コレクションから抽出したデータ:
# # #
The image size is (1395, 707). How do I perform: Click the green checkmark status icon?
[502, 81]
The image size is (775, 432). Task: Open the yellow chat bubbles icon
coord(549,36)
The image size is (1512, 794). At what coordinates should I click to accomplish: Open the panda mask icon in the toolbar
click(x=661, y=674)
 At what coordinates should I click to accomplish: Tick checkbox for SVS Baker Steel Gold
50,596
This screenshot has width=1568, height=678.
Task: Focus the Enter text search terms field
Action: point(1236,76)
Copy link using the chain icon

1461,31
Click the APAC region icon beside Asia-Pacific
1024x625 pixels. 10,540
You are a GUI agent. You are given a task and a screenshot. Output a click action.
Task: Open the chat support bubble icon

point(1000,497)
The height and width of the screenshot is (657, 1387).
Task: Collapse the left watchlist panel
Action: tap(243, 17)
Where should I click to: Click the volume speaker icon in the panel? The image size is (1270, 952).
# # #
_作業内容_.
上のリストで文字列「panel」を含む行を数え、その数だけを答えよ。大文字と小文字は区別する。

_解答_.
2